=== Material provided ===

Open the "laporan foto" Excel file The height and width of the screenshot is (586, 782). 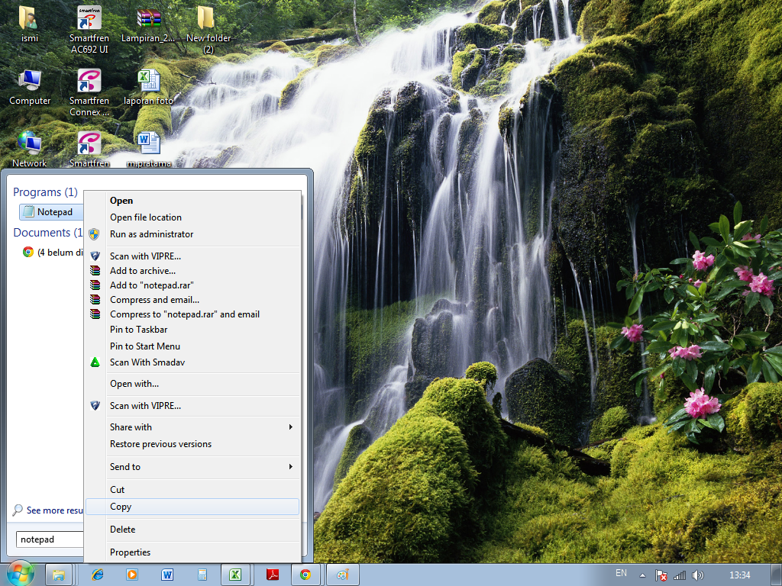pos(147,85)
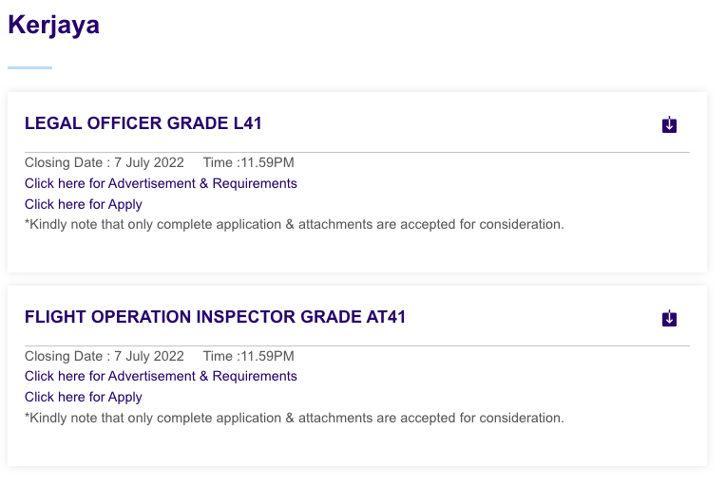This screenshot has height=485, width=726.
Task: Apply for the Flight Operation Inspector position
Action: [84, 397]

===
=== Material provided ===

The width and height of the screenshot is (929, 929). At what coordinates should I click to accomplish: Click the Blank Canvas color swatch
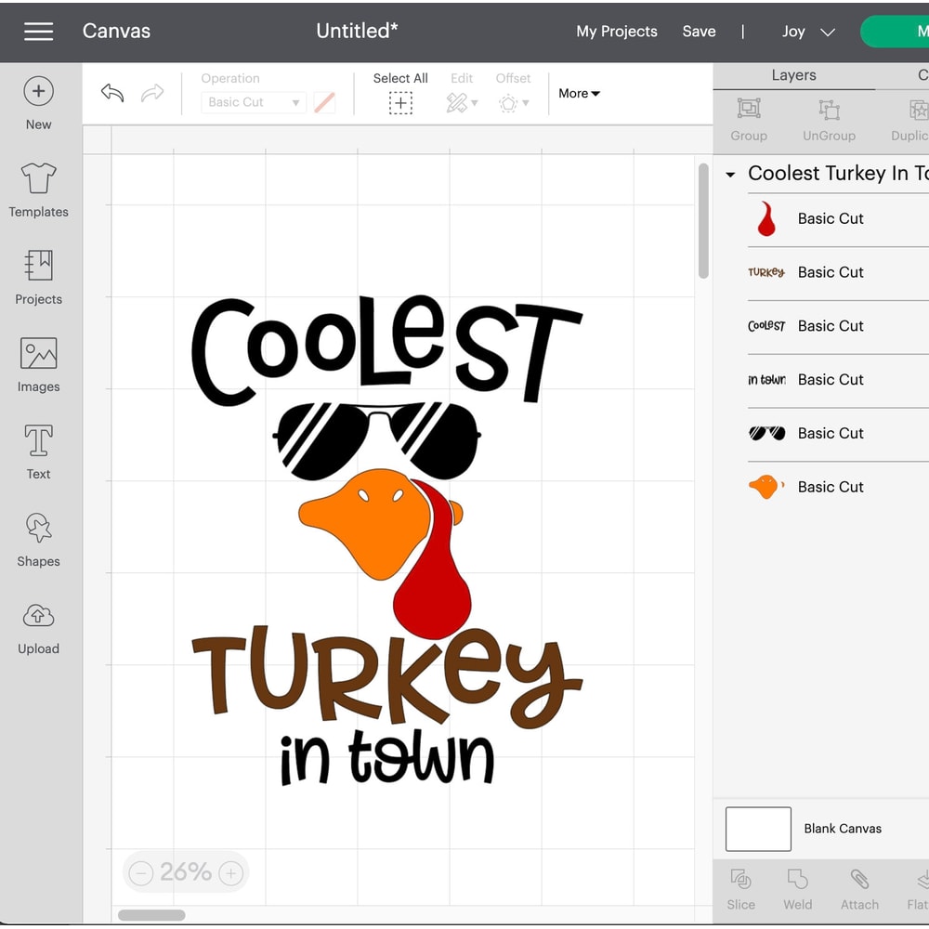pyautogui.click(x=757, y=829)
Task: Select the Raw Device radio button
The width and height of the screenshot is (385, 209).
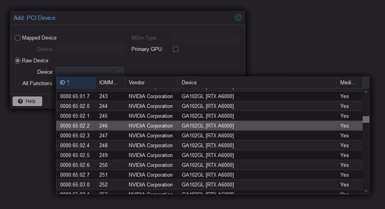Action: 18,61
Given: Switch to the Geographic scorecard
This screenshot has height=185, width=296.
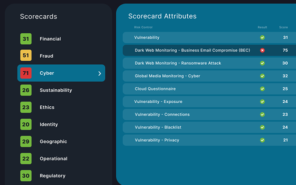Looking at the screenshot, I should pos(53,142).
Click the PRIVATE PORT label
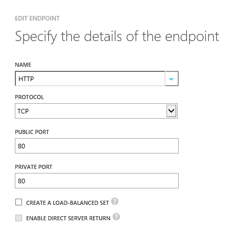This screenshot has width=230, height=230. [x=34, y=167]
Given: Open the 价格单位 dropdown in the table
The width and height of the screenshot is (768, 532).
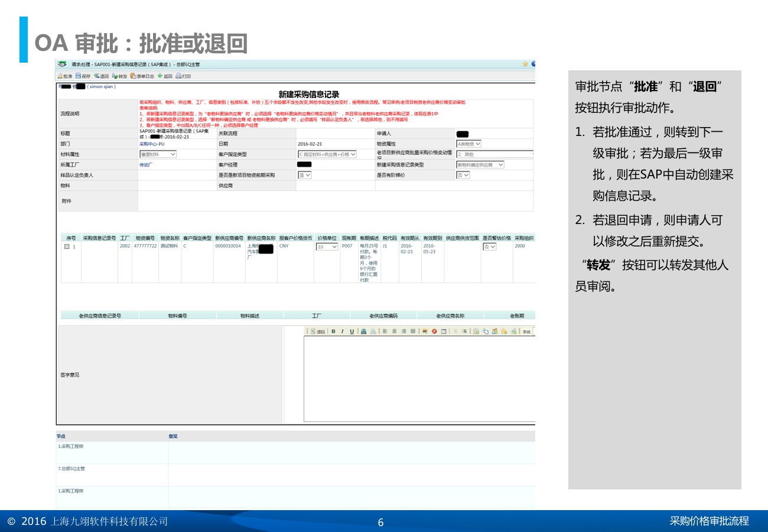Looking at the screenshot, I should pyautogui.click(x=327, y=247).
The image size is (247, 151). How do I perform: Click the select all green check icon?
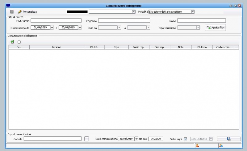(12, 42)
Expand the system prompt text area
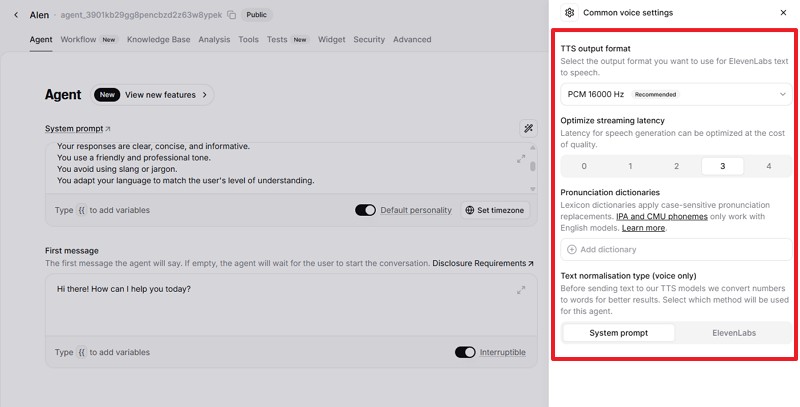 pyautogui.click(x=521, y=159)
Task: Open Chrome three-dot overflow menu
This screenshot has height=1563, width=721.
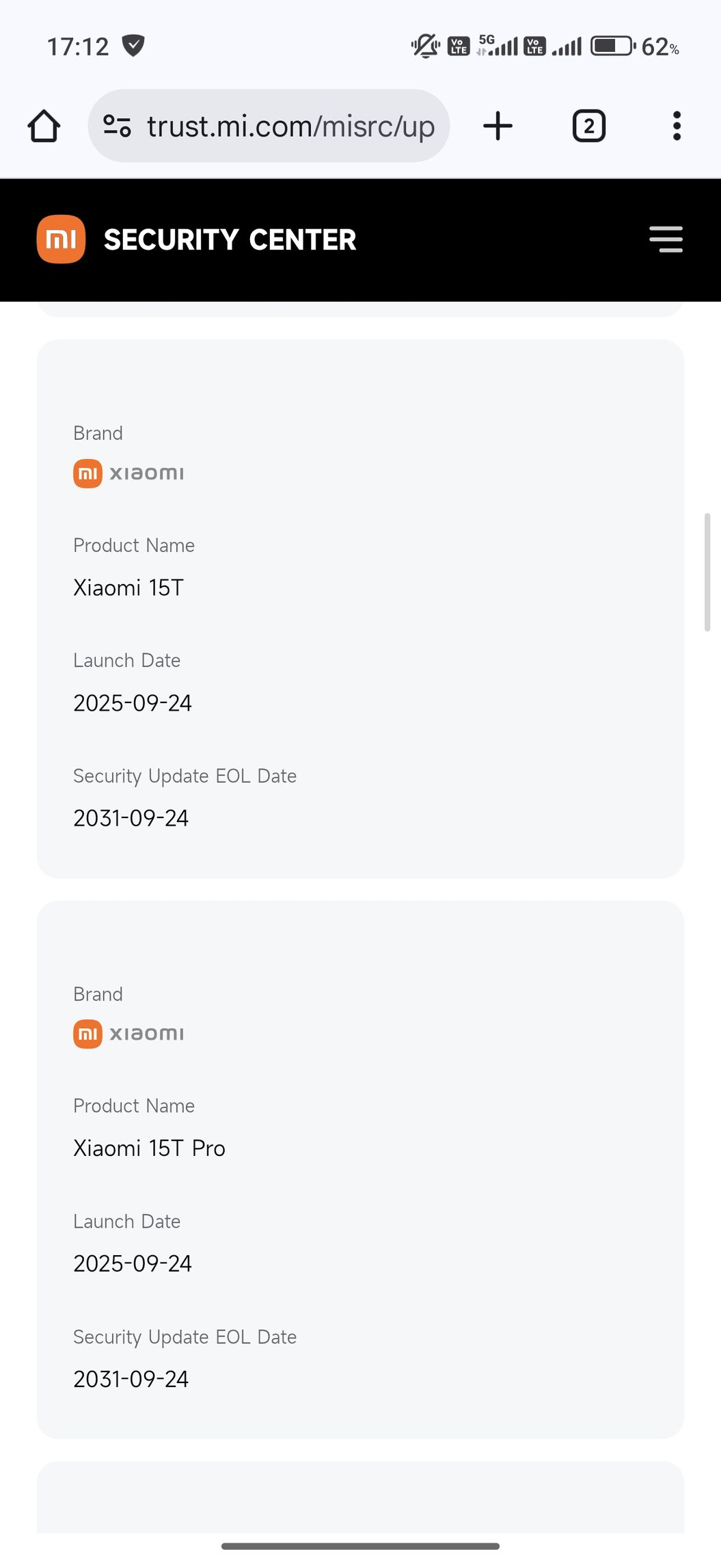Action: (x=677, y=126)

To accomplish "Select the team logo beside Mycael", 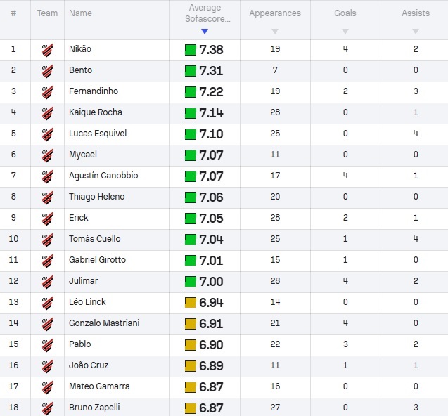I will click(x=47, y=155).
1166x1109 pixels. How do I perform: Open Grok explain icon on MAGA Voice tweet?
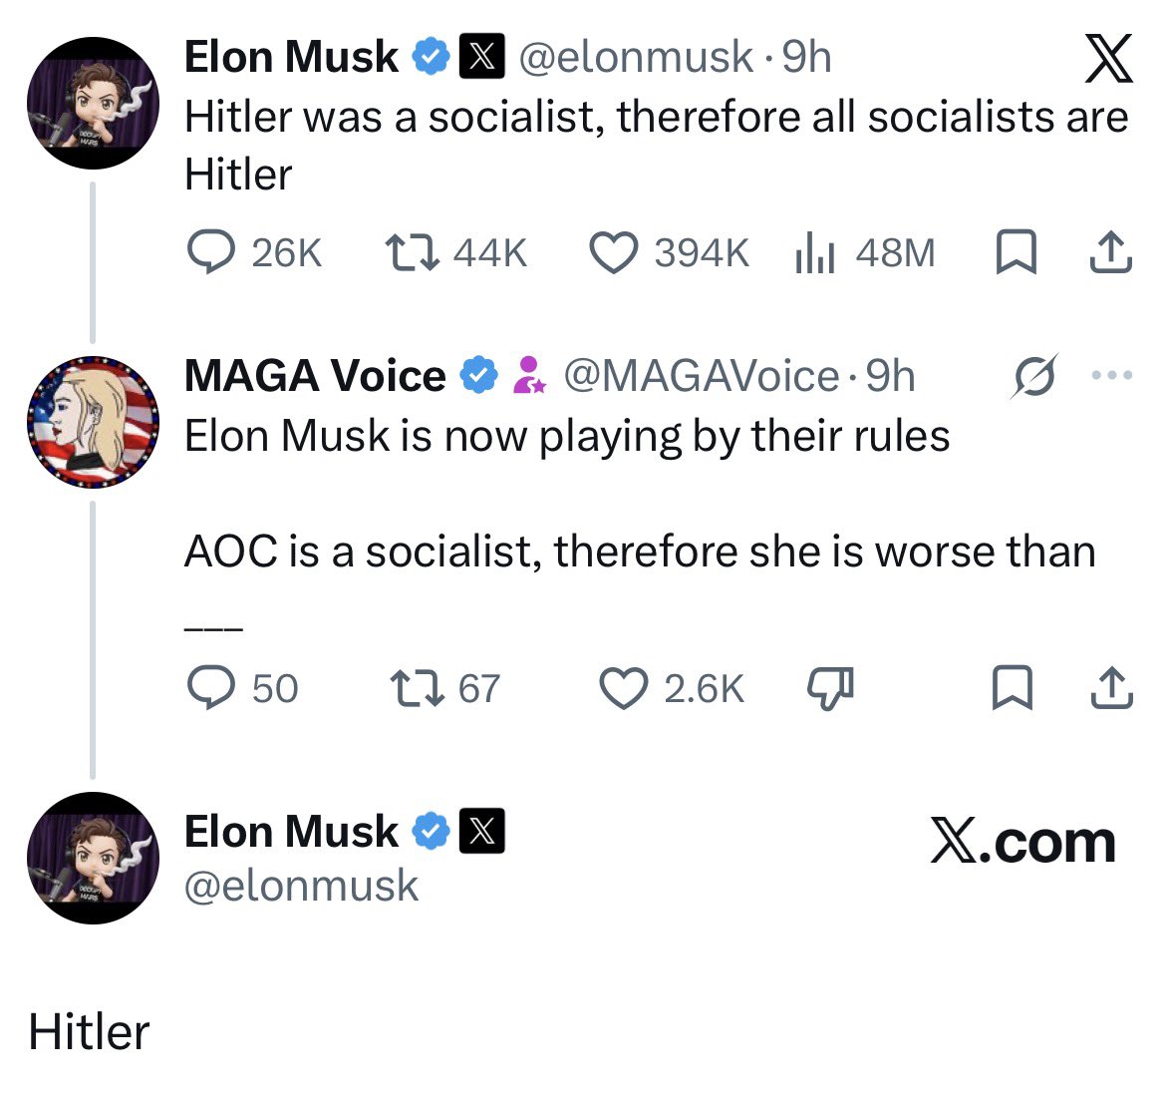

===
=== Material provided ===

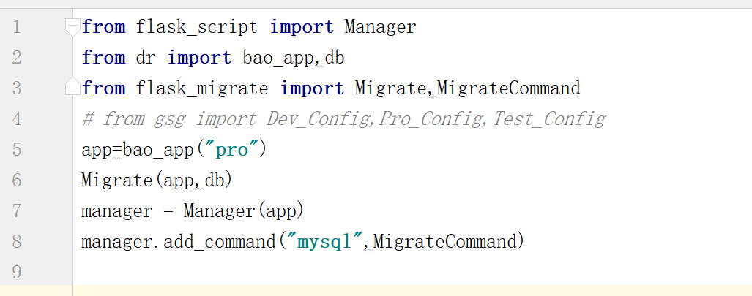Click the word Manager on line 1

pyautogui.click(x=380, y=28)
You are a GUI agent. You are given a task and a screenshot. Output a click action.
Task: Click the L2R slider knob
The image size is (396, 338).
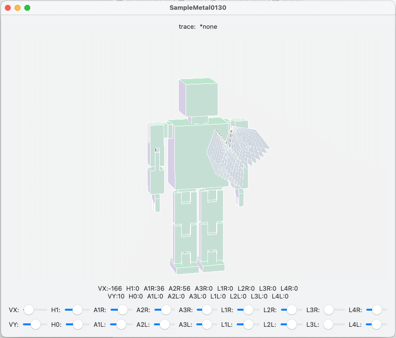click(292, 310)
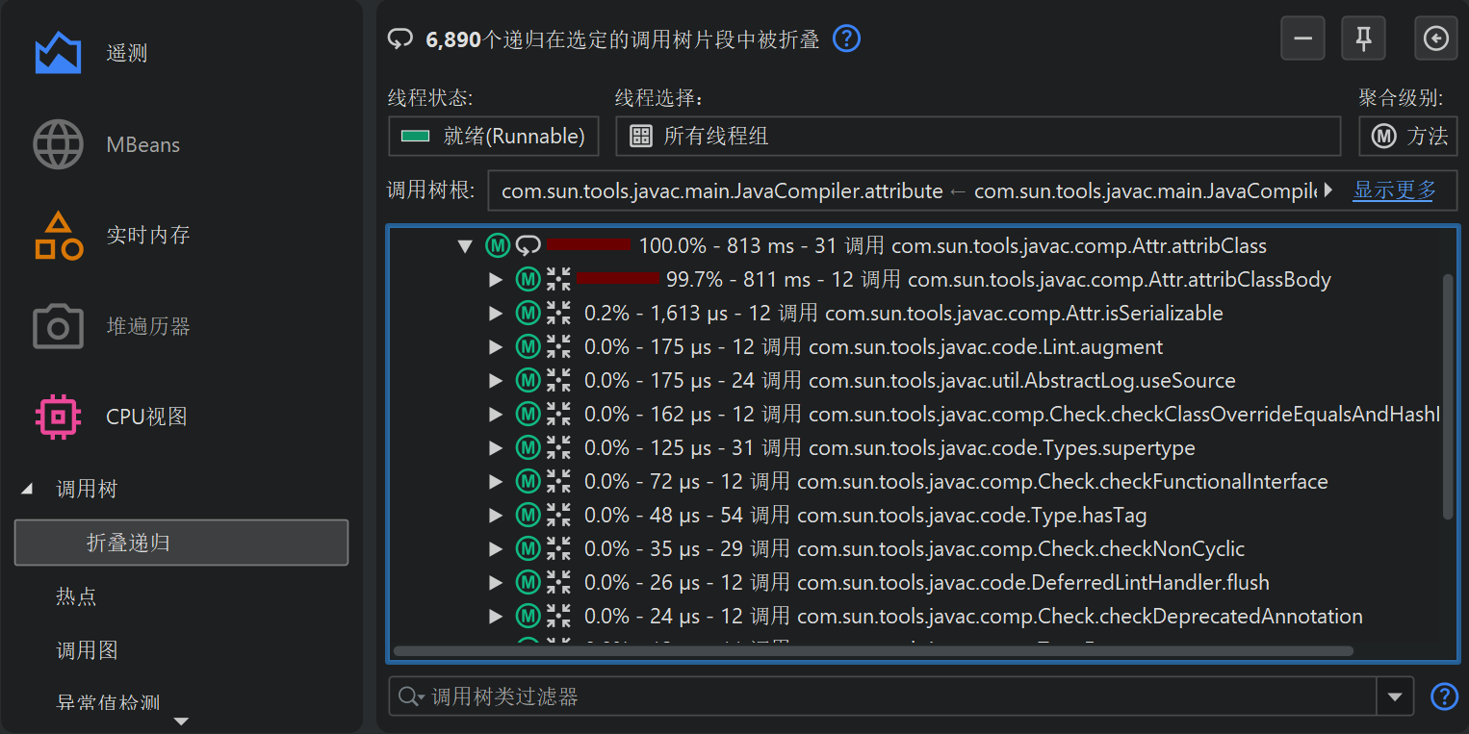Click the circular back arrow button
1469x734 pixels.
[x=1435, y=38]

===

In the records above, find the line with "Click the PRIVATE PORT label" and the line with "Task: Open Chrome three-dot overflow menu", then restate word for word only those two lines and all lines between, omitting pictures.

Click the PRIVATE PORT label
This screenshot has width=230, height=230. [x=34, y=167]
Given: Open the 价格单位 dropdown in the table
The width and height of the screenshot is (768, 532).
Looking at the screenshot, I should pyautogui.click(x=327, y=247).
The image size is (247, 151). How do I perform: Click the select all green check icon?
(12, 42)
Expand the system prompt text area
 pyautogui.click(x=521, y=159)
Task: Open Chrome three-dot overflow menu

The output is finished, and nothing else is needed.